On the morning of the 25th of September, Tommy Tran, a doctoral candidate at UCLA, and I took the coastal bus along with some fifty or sixty tourists to the far eastern point of Jeju Island. We drove out past Jongdal-ri, Hado-ri and Sewa-ri. These are names of villages where I’ve spent an ample amount of time over the last four years interviewing shamans and resident practitioners of muism. I’ve spent many early mornings filming rituals in these villages where shamanism is still very much alive. Tommy and I had heard that a traditional shrine had been built over in Seongsan, home of famed Sunrise Peak, a natural feature of the fishing town which has geared its economy towards tourism since the giant volcanic crater (inactive) that shadows the area received Unesco designation. We arrived in the village with a mass of tourists, the majority of which were Chinese nationals.
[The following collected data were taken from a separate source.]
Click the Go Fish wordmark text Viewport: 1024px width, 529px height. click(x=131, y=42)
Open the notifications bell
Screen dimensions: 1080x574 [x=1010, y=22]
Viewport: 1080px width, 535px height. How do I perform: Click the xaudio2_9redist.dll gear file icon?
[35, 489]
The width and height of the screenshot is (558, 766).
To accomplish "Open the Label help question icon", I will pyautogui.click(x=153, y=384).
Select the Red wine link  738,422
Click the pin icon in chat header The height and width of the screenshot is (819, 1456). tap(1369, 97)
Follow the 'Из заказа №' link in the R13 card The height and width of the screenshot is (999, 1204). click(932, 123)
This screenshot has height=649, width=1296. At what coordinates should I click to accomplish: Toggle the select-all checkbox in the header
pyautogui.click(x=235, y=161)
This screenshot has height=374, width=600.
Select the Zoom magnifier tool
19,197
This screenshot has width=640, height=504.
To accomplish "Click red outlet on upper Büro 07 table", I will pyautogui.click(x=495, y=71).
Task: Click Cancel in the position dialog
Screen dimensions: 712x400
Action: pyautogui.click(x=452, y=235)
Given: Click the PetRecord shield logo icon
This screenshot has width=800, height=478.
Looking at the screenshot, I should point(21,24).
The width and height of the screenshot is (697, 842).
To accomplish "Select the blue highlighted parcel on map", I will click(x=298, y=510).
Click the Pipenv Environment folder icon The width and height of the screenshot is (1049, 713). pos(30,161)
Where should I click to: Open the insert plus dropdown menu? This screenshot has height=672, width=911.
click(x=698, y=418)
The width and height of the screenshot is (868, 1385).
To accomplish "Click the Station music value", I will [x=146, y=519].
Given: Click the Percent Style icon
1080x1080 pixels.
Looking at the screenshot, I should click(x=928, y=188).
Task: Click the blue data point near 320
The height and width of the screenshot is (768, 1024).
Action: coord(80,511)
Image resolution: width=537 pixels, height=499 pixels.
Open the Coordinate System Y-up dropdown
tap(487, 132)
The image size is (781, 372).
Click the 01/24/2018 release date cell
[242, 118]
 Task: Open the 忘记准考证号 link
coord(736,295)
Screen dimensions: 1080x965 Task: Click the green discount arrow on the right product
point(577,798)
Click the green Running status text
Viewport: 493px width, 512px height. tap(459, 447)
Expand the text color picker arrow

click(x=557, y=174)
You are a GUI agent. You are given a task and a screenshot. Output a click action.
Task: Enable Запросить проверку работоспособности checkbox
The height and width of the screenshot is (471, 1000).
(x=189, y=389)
We quickly found Seongsan’s modest town hall. The office manager on duty confirmed what we had heard. A hotel owned by outsiders to the village had removed the Ilrue shrine. In its place a parking lot had been installed.  Ilrue shrines are a type of shrine in traditional Jeju shamanism where typically women go to pray for the health and prosperity of their children. Grandmother goddesses, who both heal children and act as guardians in the village, inhabit these shrines. We discovered it had been some three years since the shrine had been removed without notice. The local women divers, we were told, had experienced a considerable amount of grief over the matter which hasn’t yet been resolved.

“This wasn’t a random event,” said one of the divers, “they knew that it was a shrine. They knew what they were doing.” 

At the women divers workshop, we spoke with four senior divers. While the boost in economy, due to the swell of tourists in recent years, is a welcome windfall for the women, who make their living performing the traditional occupation of diving for abalone and other seafood, they expressed disgust at the hotel owner for his actions as well as local authorities for allowing the affront to happen. “This wasn’t a random event,” said one local diver, “they knew that it was a shrine. They knew what they were doing.” No one, we were assured, had tried to help them. During the conversation, we were interrupted several times by tourists who needed directions. The local and extremely popular Olle-Gil (Olle trails are a system of hiking paths on Jeju Island) runs right by the doorway of the workshop where the divers regularly process their catch after coming in from sea. No doubt the walking course had been designed to feature the divers, who are the subject of many pastoral fantasies in the minds of visitors to Jeju. What wasn’t visible on the surface was the pain they had endured over the removal of the shrine, which could have well been hundreds of years old. As we walked around town, I took note of the fact that the divers’ image was being employed to provide local color for tourists.

We left the divers at their workshop. I wished to talk to other residents of the village more in depth.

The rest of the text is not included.